The answer must be one number: how many lines below contain the word "section".

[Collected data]
⟨
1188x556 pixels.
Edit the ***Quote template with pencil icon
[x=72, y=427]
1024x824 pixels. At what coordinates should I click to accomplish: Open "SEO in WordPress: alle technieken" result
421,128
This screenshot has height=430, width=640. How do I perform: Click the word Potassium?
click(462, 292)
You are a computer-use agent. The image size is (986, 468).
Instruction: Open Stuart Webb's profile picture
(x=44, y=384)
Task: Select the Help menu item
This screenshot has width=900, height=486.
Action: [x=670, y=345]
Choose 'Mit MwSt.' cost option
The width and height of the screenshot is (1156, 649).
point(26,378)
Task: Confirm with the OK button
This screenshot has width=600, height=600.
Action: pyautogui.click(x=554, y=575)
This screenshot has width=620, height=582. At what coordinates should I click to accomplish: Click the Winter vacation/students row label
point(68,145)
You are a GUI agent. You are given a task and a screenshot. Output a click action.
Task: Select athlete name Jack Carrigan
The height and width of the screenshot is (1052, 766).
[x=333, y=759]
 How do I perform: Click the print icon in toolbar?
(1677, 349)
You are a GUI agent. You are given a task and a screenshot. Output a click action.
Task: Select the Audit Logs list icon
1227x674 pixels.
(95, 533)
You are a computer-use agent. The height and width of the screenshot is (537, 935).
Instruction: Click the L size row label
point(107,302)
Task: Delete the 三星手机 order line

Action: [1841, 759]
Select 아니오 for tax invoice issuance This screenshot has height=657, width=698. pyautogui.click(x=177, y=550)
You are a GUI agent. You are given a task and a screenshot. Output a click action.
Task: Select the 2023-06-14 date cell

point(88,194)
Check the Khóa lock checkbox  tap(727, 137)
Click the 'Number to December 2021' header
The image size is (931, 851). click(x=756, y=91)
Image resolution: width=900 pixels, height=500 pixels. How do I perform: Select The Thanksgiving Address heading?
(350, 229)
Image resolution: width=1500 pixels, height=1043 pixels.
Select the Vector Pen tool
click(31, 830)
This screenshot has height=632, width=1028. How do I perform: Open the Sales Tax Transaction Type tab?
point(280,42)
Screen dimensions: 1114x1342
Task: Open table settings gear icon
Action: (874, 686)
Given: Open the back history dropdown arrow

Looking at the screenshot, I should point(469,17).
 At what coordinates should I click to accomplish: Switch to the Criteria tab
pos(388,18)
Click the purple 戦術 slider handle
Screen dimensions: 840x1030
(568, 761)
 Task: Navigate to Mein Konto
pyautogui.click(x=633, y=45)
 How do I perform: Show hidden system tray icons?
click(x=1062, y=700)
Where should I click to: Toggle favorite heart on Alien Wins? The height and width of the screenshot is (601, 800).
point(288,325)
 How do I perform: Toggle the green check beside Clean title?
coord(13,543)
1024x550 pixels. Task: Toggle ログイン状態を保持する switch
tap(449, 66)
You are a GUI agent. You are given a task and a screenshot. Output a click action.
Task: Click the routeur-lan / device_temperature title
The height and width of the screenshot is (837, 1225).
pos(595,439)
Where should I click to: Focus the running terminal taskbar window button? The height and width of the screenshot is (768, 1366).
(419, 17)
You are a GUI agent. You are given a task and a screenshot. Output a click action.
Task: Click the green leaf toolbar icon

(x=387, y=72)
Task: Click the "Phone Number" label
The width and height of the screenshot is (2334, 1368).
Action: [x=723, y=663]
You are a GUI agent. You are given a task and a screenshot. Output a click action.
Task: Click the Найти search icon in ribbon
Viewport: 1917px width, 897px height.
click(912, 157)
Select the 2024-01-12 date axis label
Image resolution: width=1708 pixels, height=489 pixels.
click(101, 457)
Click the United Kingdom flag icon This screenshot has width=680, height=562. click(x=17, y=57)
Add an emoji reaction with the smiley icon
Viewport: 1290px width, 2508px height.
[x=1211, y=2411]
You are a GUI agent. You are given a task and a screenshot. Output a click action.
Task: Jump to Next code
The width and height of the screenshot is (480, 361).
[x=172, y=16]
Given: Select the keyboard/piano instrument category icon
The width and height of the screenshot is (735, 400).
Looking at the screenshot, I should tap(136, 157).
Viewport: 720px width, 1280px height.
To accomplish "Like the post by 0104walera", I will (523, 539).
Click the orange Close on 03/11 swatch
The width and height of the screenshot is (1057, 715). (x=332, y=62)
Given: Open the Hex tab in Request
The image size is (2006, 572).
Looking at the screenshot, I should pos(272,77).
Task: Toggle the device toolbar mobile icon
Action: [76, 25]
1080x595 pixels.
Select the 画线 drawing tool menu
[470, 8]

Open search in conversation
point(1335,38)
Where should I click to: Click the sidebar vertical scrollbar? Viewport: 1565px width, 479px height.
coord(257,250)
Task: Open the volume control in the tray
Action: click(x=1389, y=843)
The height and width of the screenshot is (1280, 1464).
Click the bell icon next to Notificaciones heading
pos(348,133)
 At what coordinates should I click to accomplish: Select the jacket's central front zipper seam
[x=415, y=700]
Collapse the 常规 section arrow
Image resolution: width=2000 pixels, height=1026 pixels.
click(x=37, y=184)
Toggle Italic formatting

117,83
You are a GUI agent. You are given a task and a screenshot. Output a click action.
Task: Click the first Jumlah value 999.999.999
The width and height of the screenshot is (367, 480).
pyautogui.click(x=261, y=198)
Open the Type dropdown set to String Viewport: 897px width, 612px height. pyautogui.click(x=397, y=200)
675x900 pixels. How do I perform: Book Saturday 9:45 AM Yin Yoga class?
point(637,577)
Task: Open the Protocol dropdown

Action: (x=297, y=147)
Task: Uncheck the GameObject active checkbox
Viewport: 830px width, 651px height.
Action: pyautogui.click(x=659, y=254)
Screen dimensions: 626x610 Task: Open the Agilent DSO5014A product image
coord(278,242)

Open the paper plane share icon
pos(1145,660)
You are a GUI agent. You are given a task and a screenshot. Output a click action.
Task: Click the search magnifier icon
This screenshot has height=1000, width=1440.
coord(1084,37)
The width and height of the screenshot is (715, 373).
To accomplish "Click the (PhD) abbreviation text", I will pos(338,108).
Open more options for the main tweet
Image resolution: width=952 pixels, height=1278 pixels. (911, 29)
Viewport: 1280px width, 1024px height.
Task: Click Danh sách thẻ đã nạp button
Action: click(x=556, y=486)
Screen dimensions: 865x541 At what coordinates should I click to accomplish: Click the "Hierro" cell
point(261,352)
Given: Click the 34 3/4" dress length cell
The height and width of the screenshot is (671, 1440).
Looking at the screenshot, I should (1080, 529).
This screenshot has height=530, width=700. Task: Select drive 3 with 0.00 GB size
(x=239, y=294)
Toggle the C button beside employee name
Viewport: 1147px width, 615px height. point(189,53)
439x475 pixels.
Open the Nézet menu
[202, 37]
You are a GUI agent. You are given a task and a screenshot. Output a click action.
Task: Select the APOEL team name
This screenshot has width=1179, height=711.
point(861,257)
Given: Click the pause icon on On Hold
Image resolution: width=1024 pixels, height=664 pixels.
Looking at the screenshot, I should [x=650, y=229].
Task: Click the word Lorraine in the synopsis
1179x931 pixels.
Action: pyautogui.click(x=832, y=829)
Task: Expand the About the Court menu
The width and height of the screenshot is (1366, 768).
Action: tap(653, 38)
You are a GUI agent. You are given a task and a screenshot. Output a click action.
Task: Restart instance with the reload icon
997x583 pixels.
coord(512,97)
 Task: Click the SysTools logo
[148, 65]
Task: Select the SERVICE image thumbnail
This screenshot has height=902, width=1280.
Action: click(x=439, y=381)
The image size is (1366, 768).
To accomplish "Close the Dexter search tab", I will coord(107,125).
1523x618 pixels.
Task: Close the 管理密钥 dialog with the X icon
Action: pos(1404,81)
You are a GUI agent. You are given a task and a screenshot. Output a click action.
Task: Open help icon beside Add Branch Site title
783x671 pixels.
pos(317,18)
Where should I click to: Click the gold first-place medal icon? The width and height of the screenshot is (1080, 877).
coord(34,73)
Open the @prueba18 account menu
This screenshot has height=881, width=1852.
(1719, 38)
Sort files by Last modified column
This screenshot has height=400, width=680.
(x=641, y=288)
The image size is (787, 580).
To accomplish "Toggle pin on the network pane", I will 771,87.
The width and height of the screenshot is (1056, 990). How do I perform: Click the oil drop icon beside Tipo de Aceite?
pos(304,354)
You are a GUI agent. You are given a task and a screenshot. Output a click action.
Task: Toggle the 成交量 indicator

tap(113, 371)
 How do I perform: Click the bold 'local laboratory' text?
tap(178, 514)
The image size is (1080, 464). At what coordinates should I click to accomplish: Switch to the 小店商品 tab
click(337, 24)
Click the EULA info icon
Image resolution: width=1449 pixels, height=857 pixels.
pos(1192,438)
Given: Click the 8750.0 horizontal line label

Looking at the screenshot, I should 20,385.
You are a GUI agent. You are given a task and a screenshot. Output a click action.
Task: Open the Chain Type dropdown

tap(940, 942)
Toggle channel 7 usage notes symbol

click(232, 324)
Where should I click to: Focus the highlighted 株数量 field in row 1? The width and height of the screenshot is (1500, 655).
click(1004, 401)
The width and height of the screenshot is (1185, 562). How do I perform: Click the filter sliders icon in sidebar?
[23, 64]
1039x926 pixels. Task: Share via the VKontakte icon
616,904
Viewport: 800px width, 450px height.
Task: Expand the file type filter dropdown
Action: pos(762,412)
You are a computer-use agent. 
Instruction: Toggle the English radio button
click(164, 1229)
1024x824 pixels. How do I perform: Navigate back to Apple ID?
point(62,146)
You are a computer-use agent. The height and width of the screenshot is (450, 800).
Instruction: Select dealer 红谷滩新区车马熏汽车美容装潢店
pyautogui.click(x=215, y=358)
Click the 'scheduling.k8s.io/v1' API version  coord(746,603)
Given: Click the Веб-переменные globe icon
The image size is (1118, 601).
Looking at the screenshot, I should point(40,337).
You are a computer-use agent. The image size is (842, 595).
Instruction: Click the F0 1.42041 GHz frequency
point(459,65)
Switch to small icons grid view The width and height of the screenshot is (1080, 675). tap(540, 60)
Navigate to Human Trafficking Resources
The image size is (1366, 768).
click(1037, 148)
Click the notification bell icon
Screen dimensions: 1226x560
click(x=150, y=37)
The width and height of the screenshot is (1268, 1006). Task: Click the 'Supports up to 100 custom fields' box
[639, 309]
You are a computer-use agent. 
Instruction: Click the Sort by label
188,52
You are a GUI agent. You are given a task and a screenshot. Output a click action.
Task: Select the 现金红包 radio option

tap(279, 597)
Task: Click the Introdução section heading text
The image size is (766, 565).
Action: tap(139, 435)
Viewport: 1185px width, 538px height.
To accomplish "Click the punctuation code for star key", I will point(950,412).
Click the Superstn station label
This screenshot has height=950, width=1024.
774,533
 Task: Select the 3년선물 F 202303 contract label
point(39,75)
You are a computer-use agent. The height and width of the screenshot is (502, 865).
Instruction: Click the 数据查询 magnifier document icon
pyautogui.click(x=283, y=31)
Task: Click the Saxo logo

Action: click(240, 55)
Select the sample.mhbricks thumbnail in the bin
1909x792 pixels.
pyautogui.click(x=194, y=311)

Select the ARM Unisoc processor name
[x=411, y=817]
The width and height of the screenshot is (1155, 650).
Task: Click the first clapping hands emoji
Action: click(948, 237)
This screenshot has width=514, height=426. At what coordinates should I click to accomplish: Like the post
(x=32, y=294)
⟩
* **Expected answer**
2